Ian stood up and threw on his cape. Dickerson looked up with the expression of a puppy who has just soiled an expensive rug.

“I’m going out,” Ian said.

“Where to, sir?”

“A funeral,” he replied, and before the sergeant could respond, he turned and strode to the front entrance. His anger was mounting to the point that leaving was the only reasonable option. He feared saying anything further to Dickerson would unleash a torrent of recrimination. Apart from embarrassing the sergeant in front of his colleagues, it would give Turnbull the upper hand, if he didn’t have it already. But for now, Ian needed to track down Jeremy Fitzpatrick, and he could think of no better place to find him than his father’s funeral.

Major Fitzpatrick’s funeral was at the Kirk of the Canongate, near the bottom of the Old Town, not far from Holyrood Palace. As Ian approached the church, with its rounded, Dutch-style gable, a line from Robert Fergusson’s poem “Leith Races” popped into his head.

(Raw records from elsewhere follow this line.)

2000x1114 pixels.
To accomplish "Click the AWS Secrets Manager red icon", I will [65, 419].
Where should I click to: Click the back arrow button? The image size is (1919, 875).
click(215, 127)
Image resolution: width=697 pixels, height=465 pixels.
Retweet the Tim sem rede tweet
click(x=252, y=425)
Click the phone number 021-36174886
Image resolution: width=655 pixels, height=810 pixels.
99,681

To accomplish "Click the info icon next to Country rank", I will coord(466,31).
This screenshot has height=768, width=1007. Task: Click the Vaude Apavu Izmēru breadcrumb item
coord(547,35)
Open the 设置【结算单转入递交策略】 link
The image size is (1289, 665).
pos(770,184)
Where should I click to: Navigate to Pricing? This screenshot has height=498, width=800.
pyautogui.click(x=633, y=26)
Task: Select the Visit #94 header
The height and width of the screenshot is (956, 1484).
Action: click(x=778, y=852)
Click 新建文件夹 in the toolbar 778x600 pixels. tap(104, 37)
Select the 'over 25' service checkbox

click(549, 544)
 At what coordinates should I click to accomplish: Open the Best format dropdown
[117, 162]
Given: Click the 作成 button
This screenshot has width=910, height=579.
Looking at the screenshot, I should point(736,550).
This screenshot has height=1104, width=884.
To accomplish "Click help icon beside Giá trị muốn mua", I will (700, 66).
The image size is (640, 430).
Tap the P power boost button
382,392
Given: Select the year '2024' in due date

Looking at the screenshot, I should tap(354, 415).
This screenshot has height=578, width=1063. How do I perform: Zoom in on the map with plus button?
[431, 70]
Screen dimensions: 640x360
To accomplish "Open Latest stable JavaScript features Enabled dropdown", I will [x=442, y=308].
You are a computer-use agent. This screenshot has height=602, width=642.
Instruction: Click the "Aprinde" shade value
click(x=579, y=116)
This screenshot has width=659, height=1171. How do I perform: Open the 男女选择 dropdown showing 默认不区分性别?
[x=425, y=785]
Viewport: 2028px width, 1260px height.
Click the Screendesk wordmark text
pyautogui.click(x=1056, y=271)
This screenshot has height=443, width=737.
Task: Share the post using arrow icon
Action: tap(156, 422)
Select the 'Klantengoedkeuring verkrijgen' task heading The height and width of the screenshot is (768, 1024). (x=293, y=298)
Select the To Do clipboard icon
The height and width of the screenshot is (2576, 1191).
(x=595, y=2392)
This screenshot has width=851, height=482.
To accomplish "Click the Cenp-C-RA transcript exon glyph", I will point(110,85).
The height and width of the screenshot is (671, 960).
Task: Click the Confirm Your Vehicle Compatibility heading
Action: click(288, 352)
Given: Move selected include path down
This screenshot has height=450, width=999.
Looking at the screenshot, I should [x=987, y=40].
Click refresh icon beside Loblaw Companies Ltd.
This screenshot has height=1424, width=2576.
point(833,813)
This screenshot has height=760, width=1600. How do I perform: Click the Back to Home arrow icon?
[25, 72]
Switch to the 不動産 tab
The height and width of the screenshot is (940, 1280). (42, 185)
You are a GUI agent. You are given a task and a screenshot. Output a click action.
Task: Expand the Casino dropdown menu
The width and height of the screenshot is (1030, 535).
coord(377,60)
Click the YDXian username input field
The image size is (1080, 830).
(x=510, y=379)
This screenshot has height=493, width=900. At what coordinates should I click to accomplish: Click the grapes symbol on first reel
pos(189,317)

An wha are ye my winsome dear,

That takes the gate sae early?

He thought about the young poet, buried within its walls, dead at the age of twenty-four. He gazed up at the tall, thin windows with their many panes, flanking the central round window, peering down at him like a giant eye. The sole festive holiday touch was a large holly wreath on the kirk’s front door. The sound of a hundred voices singing “Abide with Me” floated from the building. He tiptoed into the seventeenth-century kirk, laid out in cruciform design, and took a seat at the back of the long central aisle just as the last chords of the hymn lingered in the thin air, echoing through the silent white columns.